Heather R .Breaux BLOG
But as our society becomes more technologically advanced, it seems as though pop culture has reserved its own spot in the history books by way of the Internet - better known as the "information highway" - and has spawned online clubs such as the socially-addictive phenomenon of MySpace.
For those of you who are not familiar with the Web site, MySpace is tagged by its creators as "a place for friends" where users basically design their own web page complete with digital photo slideshows of family and friends, graphically-inviting wallpaper reflective of their personality and a laundry list of their favorite musicians, books and other interests.
You can even mark other registered users as your online friend by sending them a "friend request" - a message similar of that an email asking to be added to their friend list.
Upon its emergence into the tangled web of online offerings, MySpace's premier audience was that of adolescents - mainly high school students climbing the social ladder by having the highest friend count or bragging as the mastermind behind the Web site with the most visitors.

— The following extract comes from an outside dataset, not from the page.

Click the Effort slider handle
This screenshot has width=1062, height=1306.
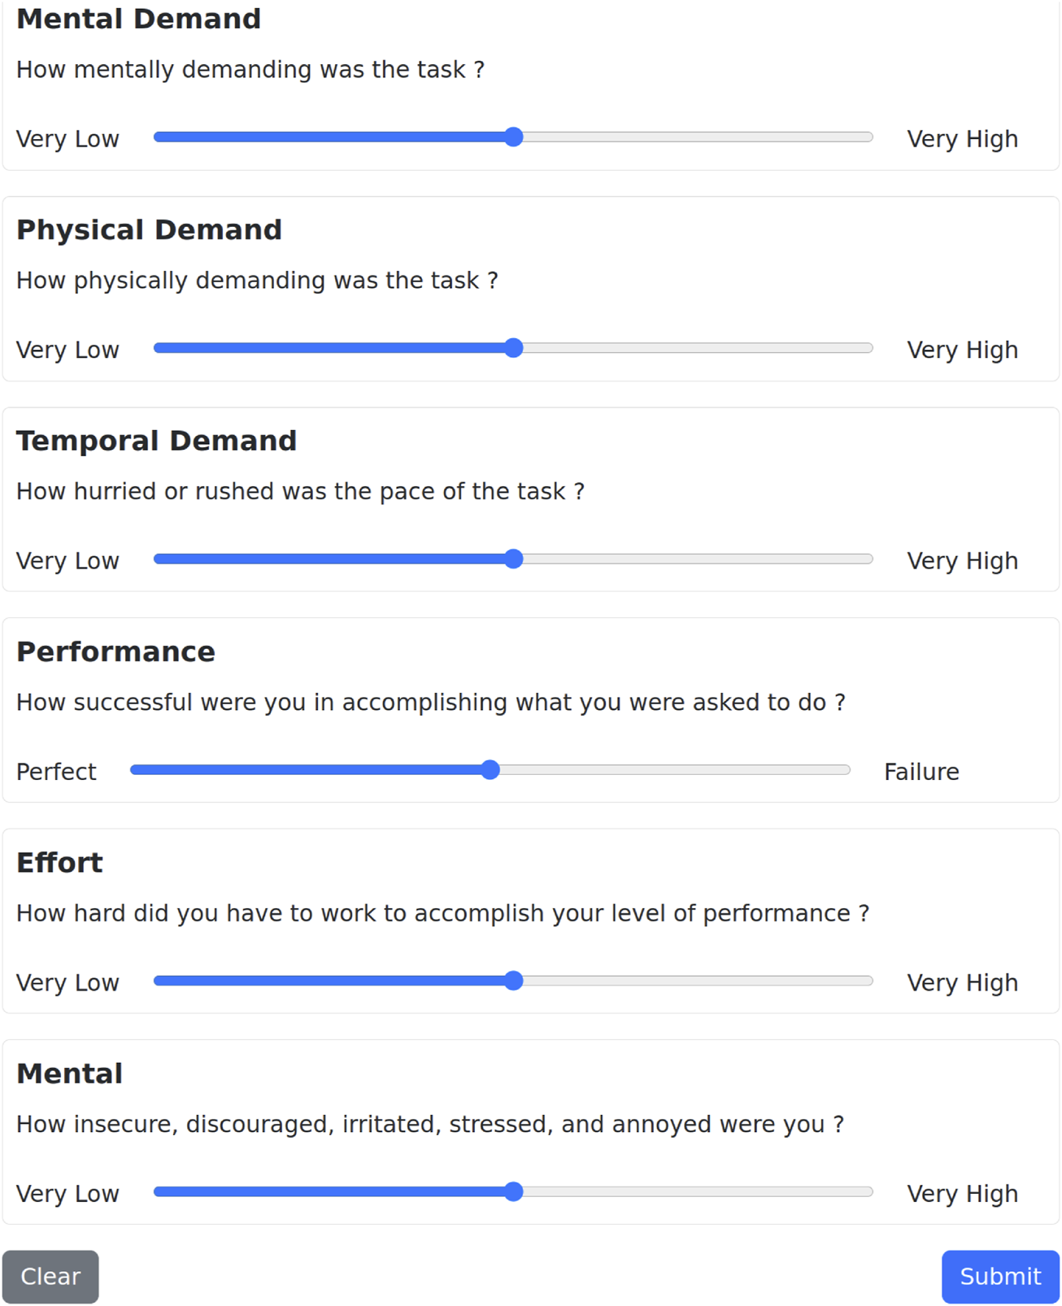pyautogui.click(x=513, y=981)
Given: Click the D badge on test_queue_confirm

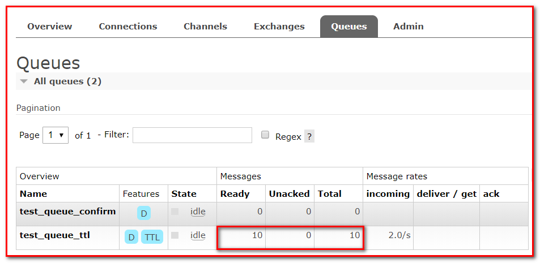Looking at the screenshot, I should (x=144, y=213).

I was first introduced to the site a little over a year ago and the attraction for me was getting in touch with close friends from high school, college and childhood who either moved away or those that I've lost contact with.

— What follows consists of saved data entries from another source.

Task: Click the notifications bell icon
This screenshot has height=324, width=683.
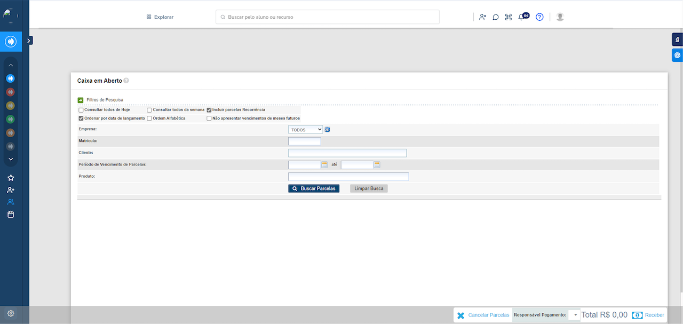Action: pyautogui.click(x=521, y=17)
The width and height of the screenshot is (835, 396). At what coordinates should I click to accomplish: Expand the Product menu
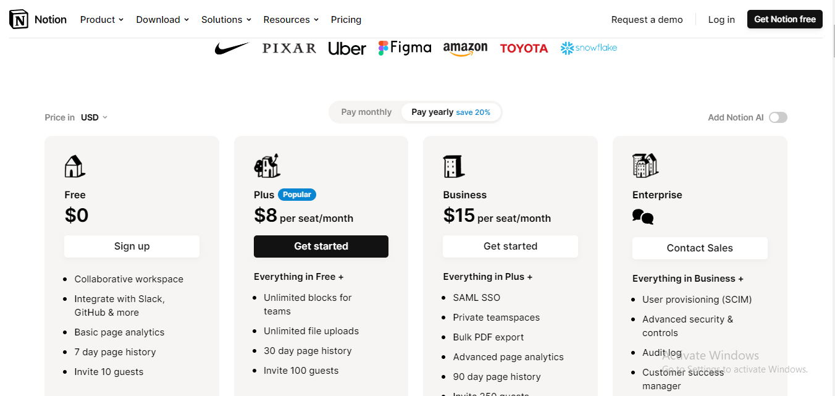[101, 20]
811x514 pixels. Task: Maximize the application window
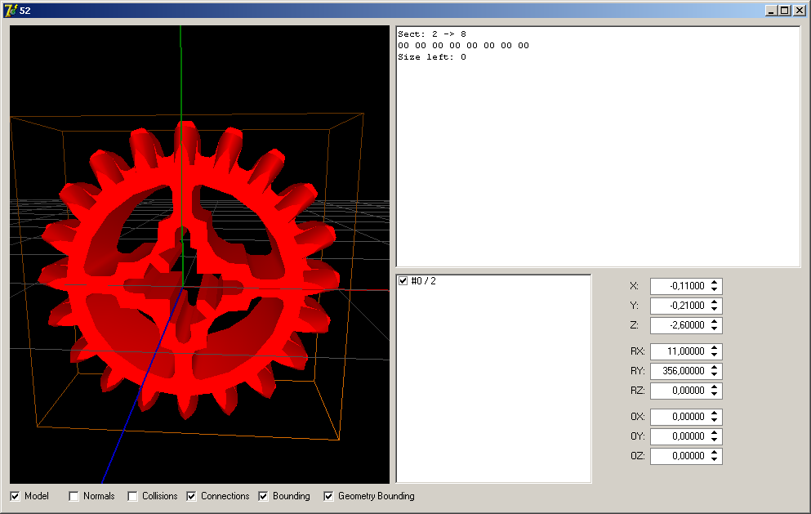pos(785,10)
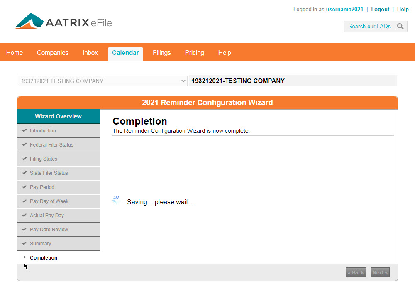The height and width of the screenshot is (289, 415).
Task: Open the Calendar tab
Action: tap(125, 53)
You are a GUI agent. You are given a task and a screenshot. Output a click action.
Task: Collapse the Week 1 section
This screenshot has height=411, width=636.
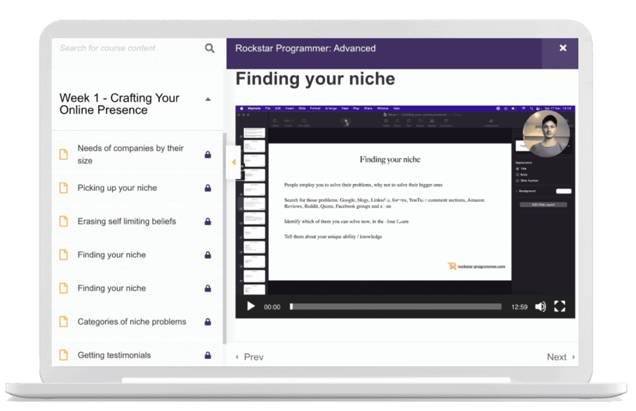[208, 99]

Within the first few hours of my registration I was able to locate many of the long-lost friends that I was searching for and was bombarded by users who were actually searching for me.
I even discovered that a girl who befriended me in third grade is now an aspiring model and actress with an impressive portfolio of Levis Jeans spreads and a resume slugged with small acting roles in several major motion pictures.
The more time I spent browsing MySpace profiles, the more impressed I became with its functionality of bringing people closer together.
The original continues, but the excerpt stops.